Exercise details:
Do these statements agree with the passage on Alicante Bouschet below? 1. Under specific conditions, the grape can yield up to 80 hl/ha. 2. Its wines are rich in primary aromas. 3. The grape ripens late in the season. Answer yes or no for each, quoting the words of the passage that settle it.

═════ Given text ═════

Recognized by many today as a noble red variety (particularly in southern Iberia), Alicante Bouschet is known for its deep dark color, more than 15 times the color of Aramon and twice the darkness of the Grand Noir de la Calmette. Under specific conditions, the grape can produce high yields of up to 80 hl/ha. It buds and ripens early-to-mid season to produce wines high in alcohol, particularly where jamminess is valued and extended 'hang-time' is practiced. The wines tend to be short on primary aromas and can lack character and complexity when young. Alicante Bouschet performs best under specific conditions and where tertiary aromas are allowed to predominate through ageing. The grape vine is thought to be prone to grape diseases like anthracnose, downy mildew and occasionally bunch rots in rare instances where bunches are tight at harvest. Alicante Bouschet leaves turn a beautiful purple hue in late autumn.

═════ Data records ═════

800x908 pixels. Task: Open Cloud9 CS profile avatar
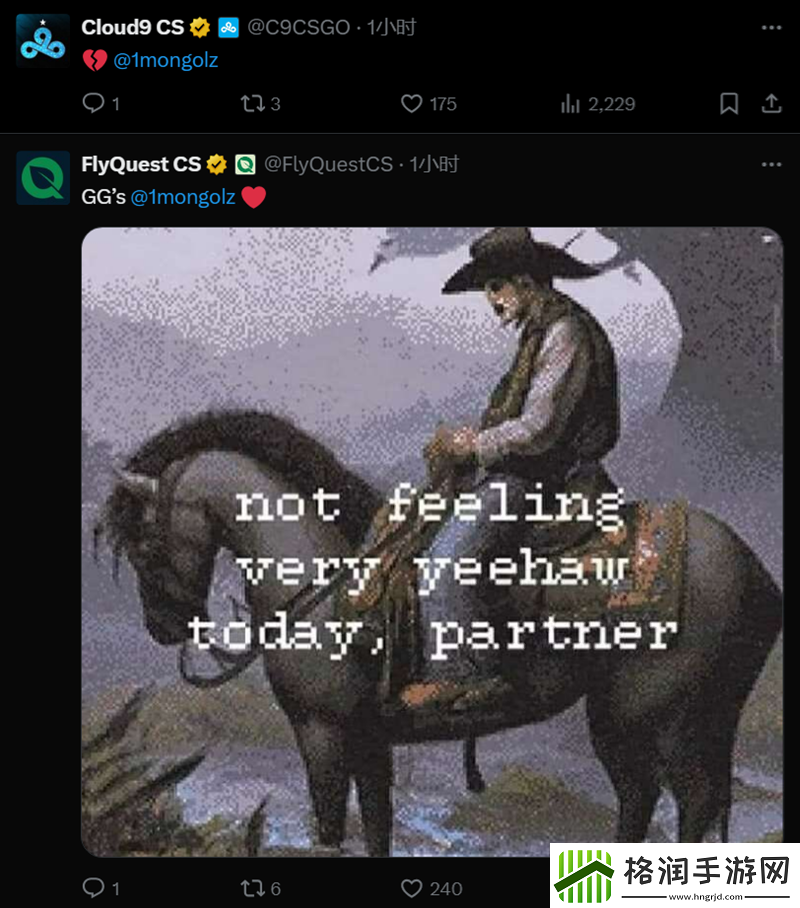coord(43,41)
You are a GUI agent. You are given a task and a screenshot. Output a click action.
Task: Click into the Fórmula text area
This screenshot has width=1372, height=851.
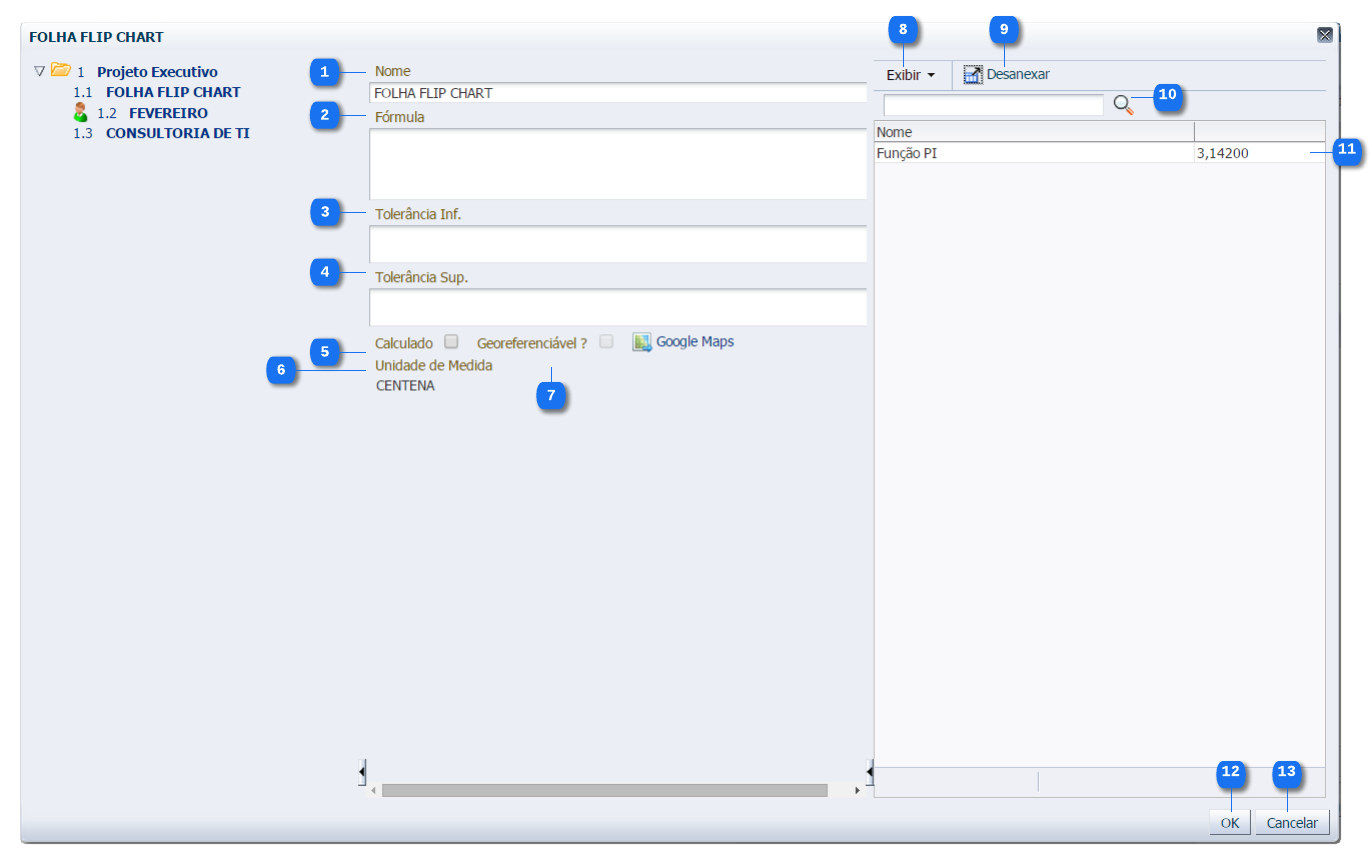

═════

Answer for this exercise:
1. Yes: "Under specific conditions, the grape can produce high yields of up to 80 hl/ha."
2. No: "The wines tend to be short on primary aromas"
3. No: "It buds and ripens early-to-mid season"